My Mum

I was recently reminded of how great my mother is, by a female impersonator. Not that my mother is in the habit of frocking up in sequins and the CN Tower of blond wigs, per se…. Actually, that’s not strictly true. Anyway, she is far too short to be a drag queen herself.

So instead, she surrounded herself and our little family with a bunch of wonderful, colourful, clever characters. Our family friends ran businesses such as Polly’s Follies, were part of the original Les Girls troupe, and we regularly attended DIVA (Drag Industry Variety Awards), as a family.
We became skilled at the true art of applying make-up, how to dance in platforms, and discovered all about glitter, glamour and the most fantastic sense of humour.

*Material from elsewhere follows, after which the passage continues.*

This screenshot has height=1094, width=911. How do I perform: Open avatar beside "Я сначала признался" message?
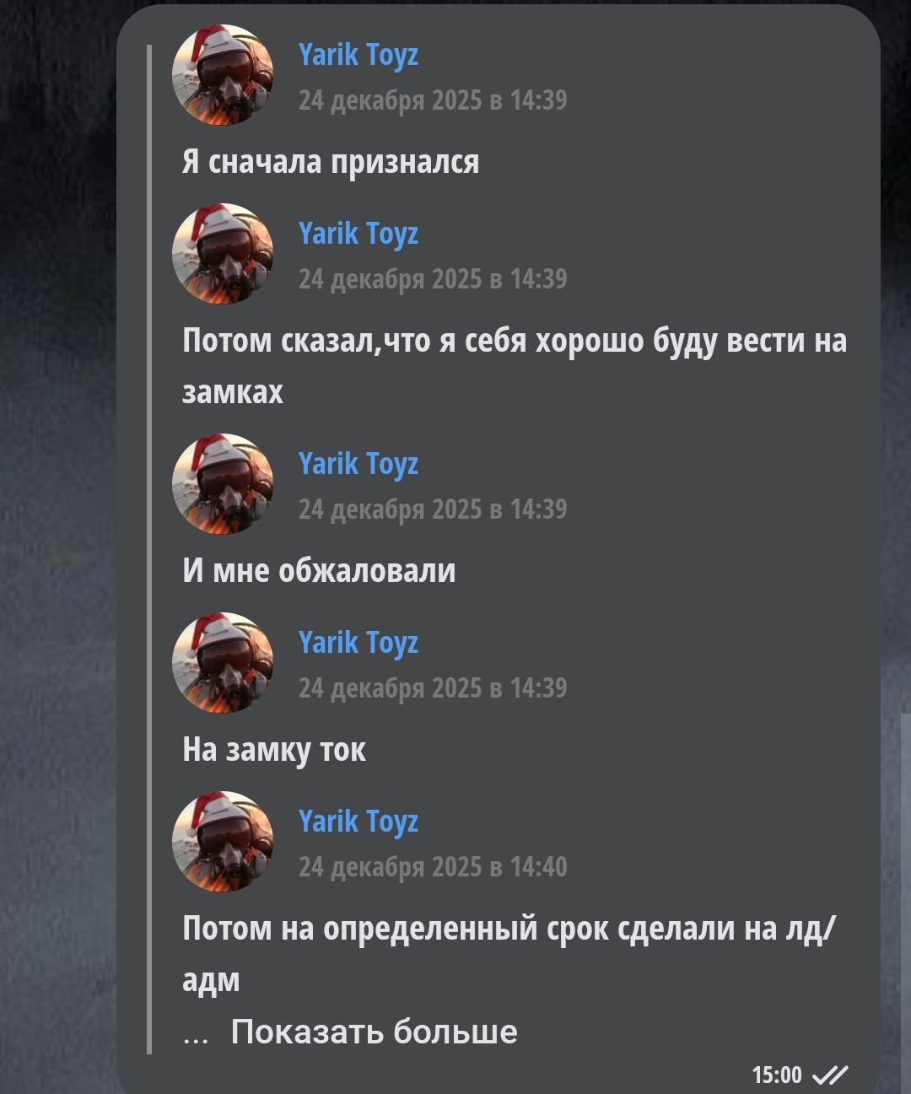tap(223, 75)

We learnt all about Oxford St shenanigans from the comfort and security of backstage with family. We learnt - not from any class at school, the dangers and sadness of HIV. We discovered that family can be not only blood lines, but in a world where some are extremely ostracised, family are those who support, love and care for you. No matter the colour of their wig.
Of course there was a lot more to her parenting than these exposé’s:  She was, I realise now I’m raising my own kids, very strict. But an overriding lesson she taught us was highlighted to me the other night: That our mother brought us up to accept everyone, see who they are past the facade and the antics. But she didn’t teach us with words, she taught us with her own actions: Her own open heart and mind, her patience and fantastic sense of humour.

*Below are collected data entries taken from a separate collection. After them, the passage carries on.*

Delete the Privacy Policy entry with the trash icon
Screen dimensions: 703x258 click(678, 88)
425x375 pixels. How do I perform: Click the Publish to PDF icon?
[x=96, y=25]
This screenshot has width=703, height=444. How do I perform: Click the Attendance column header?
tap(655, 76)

This extended through to our friends: Our house was always open to them. They were cooked for, had beds made up on our floor, and laughs…did we laugh. All sorts of fun parties were regularly held at our place, possibly, I suspect now, to monitor teenage activity, but many were my sister and I with a bunch of mum’s hilarious adult family friends. Mum took some of our friends in to live with us in our already squashed house during difficult times of their own, and she accepted some boyfriends which I know would challenge my own acceptance as a mother now. But I guess she could see the beauty in them all, just as we did. Or perhaps even that they needed a mother’s love too.
How great though art, that mothers love. How blessed I am.